In part his was but a share in the general welcome then accorded to the poets. Davidson was being hailed with intense zest; Norman Gale himself, singing amid applause, offered congratulations and a review to F. T. Only with the appearance of Sister Songs and New Poems was he roundly and viciously abused. But already round the standard of "An Old Fogey" (Andrew Lang), raised in the Contemporary Review, February 1894, à propos of "The Young Men," there was a considerable gathering. From the press cuttings of the year a good crop may be got of such sentences as:—
"I must agree with Mr. L.'s judgment of Mr. Francis Thompson. His faults are fundamental. Though he uses the treasure of the Temple, he is not a religious poet. The note of a true spiritual passion never once sounds in his book. . . . He owes much to the perseverance of Mr. and Mrs. Meynell and the Catholics whom they influence."[28]

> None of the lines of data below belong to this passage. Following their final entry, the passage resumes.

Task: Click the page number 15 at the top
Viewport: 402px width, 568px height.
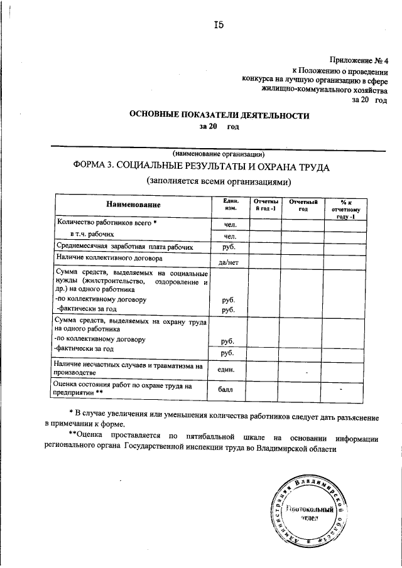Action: point(218,26)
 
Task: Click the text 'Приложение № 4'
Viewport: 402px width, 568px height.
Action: point(360,61)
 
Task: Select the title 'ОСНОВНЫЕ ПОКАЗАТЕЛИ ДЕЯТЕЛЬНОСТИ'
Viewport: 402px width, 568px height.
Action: point(219,115)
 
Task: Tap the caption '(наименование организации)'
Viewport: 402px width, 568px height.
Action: point(219,154)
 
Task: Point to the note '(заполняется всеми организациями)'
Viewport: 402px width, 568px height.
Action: point(219,183)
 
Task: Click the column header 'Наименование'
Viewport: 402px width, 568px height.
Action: point(133,205)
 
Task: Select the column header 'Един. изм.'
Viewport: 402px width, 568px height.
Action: point(229,204)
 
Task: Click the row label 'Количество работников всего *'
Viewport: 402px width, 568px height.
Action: point(106,222)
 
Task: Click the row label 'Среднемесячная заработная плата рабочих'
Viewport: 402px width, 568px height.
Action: point(125,247)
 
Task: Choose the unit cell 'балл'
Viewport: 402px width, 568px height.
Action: point(229,390)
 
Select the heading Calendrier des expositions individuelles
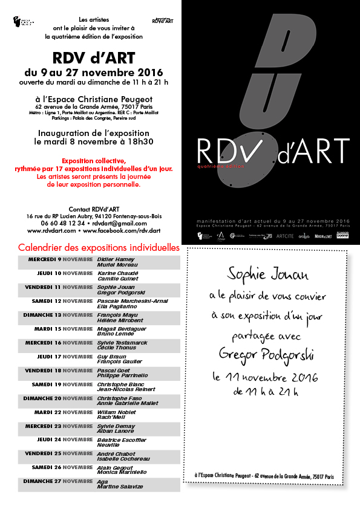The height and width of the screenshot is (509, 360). point(99,248)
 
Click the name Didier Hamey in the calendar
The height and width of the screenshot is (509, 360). point(116,259)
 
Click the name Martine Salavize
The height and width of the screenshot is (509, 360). point(120,487)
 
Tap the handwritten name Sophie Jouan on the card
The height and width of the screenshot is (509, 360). point(267,275)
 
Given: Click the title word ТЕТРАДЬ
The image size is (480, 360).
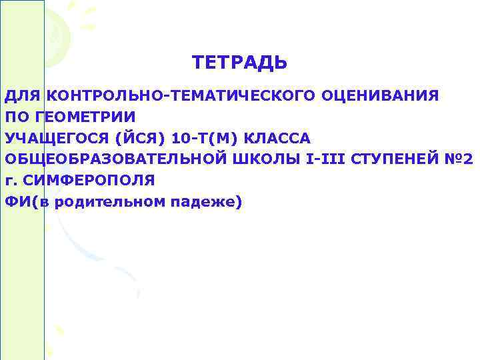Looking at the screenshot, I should click(x=239, y=63).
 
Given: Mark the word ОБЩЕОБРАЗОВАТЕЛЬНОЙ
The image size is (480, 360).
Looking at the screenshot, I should click(x=113, y=159).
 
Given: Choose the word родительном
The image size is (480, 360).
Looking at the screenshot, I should click(x=106, y=201).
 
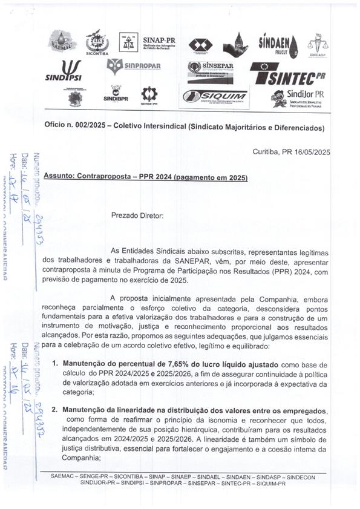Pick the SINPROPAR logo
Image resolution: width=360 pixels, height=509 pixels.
point(135,66)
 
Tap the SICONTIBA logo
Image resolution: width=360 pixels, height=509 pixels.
point(97,42)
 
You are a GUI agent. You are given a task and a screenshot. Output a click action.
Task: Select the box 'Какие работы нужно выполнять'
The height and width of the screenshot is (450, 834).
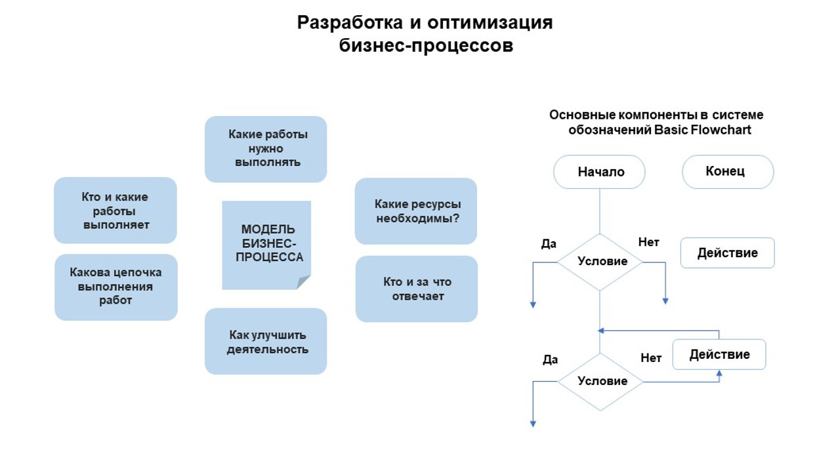pyautogui.click(x=266, y=149)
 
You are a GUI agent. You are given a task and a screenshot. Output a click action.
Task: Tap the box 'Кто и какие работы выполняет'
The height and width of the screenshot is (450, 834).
pyautogui.click(x=115, y=211)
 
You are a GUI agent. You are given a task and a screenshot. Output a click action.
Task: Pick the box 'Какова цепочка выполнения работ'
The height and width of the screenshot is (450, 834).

It fell to a critic on the Westminster Gazette to do the out and out "slating." Leading off with quotations from "A Judgment in Heaven," he asks "Is it poetry? is it sense? is it English?" His case, with such phrases as "Supportlessly congest" well to the fore, was good. Quoting "To My God-child" as a happier example, he concluded, "This, too, is somewhat wild, but it means something."
"The poet of a small Catholic clique" was a description given by one of the two or three writers who constituted the opposition to his claims to a great place in English literature. They all made a common discovery—Francis Thompson was a Catholic.
"We had," said the Weekly Register, "Mr. de Vere, Mr. Wilfrid Blunt, Mrs. Hamilton King, Mr. Coventry Patmore, to name no others. We need not then have awaited Mr. Thompson's arrival to undermine the Press of England in the interests of 'Sectarianism'!"
It came to pass that this poet of fewest friends was charged not only with log-rolling, but with belonging to a "clique" that had its headquarters at Palace Court. The fact was that his few friends were even shyer than his friends' friends of praising him publicly. One young reviewer (the "Vernon" already mentioned) came at the stroke of morning's eight to shout through their bedroom doors his new discovered joy—a poem in Merry England by F. T. "I know at last," was his loud confidence, "that there is a poet who may worthily take a place as Shakespeare's second." But in the papers this critic's notices were very halting: his praises did not call through the press as they did through the keyhole. The "clique" is proved in his notice the most unprofitable and unfriendly of companies. In Henley's National Observer he writes:—
"Mr. Francis Thompson is a young poet of considerable parts, whose present danger lies in the possibility of his spoiling. Having recently put forth to the world a book of poems, modest enough in bulk, he was presently attacked by a most formidable conspiracy of adulation. . . . Few writers of really distinguished quality have been introduced to the world under the shelter of such a farrago of nonsense."
This writer, almost the only personal friend of Thompson's on the literary press, does not confine his strictures to the alleged "promoters" of Poems. He points to passages, ungainly and ugly, which explain why the book as a whole "proves repellent to the majority of readers"; but
"Let him take heart, then, and sedulously pursue a path of most ascetic improvement. A word, too, in his ear; let him not use the universe quite so irresponsibly for a playground. To toss the stars about, 'to swing the earth,' &c., is just a little cheap."